The AIDS Committee of Toronto is toughening its warnings about the possible link between crystal methamphetamine use and HIV infection risk after the agency and other health officials in the city have come under fire for allegedly dragging their feet on the issue, the Toronto Star reports. Toronto health experts have said they don't yet have enough evidence to conclusively show that meth use boosts HIV infection risks through increased risky sexual behavior. U.S. AIDS experts have leveled heavy criticism at their Canadian counterparts, saying U.S. studies prove such a link, with some even suggesting Canadian officials have their "heads in the sand."

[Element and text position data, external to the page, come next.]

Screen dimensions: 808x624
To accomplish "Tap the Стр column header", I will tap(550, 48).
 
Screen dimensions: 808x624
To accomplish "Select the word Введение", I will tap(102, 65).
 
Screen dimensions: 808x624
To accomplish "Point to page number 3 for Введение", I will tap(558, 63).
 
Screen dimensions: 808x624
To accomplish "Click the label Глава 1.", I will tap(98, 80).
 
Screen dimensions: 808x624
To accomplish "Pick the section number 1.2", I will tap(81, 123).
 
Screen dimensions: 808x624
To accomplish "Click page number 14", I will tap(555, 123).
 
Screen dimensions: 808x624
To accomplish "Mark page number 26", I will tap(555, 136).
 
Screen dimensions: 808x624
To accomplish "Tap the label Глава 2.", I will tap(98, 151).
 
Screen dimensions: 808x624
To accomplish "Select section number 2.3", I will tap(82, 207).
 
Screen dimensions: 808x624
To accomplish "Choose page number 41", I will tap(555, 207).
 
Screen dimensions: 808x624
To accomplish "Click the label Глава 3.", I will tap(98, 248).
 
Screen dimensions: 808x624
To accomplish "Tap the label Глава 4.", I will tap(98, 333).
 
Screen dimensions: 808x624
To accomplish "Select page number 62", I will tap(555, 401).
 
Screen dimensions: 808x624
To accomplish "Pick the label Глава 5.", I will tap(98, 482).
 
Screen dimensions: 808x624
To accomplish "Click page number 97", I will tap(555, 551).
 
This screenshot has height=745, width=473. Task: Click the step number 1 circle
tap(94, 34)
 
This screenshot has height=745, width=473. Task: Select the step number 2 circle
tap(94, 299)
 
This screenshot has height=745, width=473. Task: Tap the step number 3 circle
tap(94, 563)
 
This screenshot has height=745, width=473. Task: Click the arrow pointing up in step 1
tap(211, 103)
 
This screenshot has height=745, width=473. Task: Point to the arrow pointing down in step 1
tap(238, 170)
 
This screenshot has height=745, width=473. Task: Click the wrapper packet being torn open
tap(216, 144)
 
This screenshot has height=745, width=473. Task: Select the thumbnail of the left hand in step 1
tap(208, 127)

ACT has updated its Web site to include a warning that "crystal meth use increases sexual risk-taking among gay and bisexual men." The Web site also now says that some studies have shown that the physiological effects of meth on the body may also boost HIV infection risks.

ACT spokesman Tyler Stiem told the Star his agency has never denied that there may be a link between meth use and HIV infection risks, saying that ACT instead was moving cautiously until more definitive data was available. "We've been trying very diligently to say that if there's a connection, it hasn't been fully fleshed out in studies," he told the Star.

Shaun Proulx, a member of Toronto's newly formed crystal meth task force, welcomes ACT's decision to put crystal meth warnings on its Web site. "In Toronto, there has been a problem for a while, and people look to ACT for a response as a leader in the community," he told the Star.